Soluble
autoantigens (mouse red blood cells lysed by sonication) blocked in vitro the
antigen-recognizing receptors of
tick-borne encephalitis (TBE) virus-induced autoreactive T-lymphocytes (ARTL), effectors of the local graft-versus-host reaction (GVHR) in a syngeneic system and prevented the development of GVHR in vivo.

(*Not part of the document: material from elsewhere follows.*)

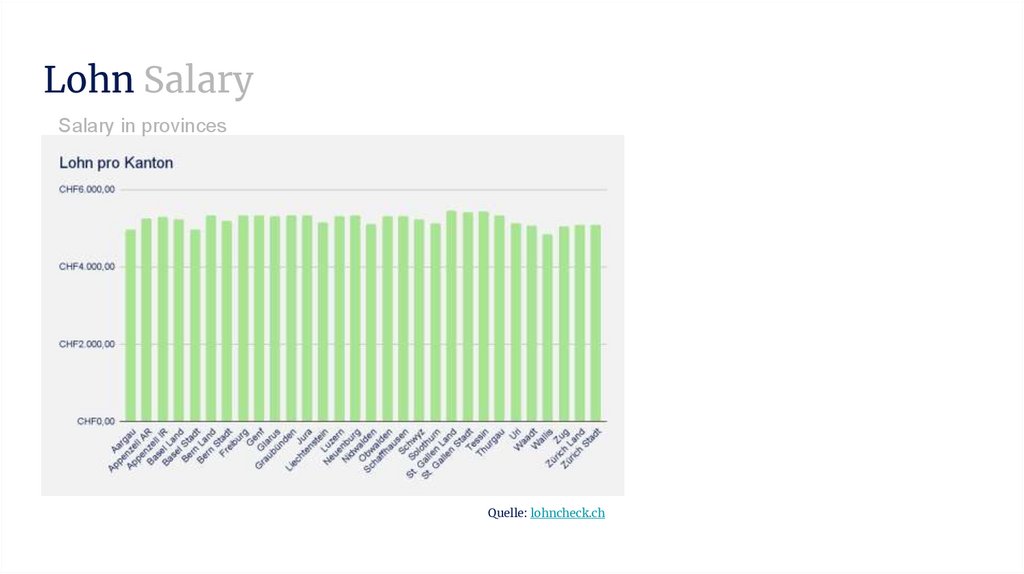The image size is (1024, 574).
Task: Select the 'Salary in provinces' subtitle
Action: point(142,126)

Antigen-recognizing receptors were also found on T-suppressors (Ts) that became activated during experimental
tick-borne encephalitis in mice and inhibited the activity of ARTL. The interaction between these receptors and
autoantigens in vitro resulted in a loss of the ability of Ts to inhibit in vivo the ARTL-mediated GVHR. A similar result was obtained with ARTL and Ts activated in mice infected with Langat,
dengue type 2 (D2) and
yellow fever (strain 17D) viruses. The block of the
antigen-recognizing receptors of T-cells was reversible, and not associated with lymphokine production or effector death. The block of the
antigen-recognizing receptors in vitro and the loss of the corresponding T-cell function in vivo occurred provided that the donors of soluble erythrocyte
antigens (SEA) and of the lymphocytes had at least one common major histocompatibility complex (MHC) haplotype. Injection SEA from donors whose H-2 complex haplotypes were identical to those of TBE-infected recipients prevented in the latter the formation of ARTL or Ts. The
autoantigens inhibiting the ARTL and Ts activities seemed to be products of the MHC genes. The role of soluble H-2
autoantigens in preventing virus-induced autoimmune reaction and maintaining a state of natural immunological tolerance is discussed.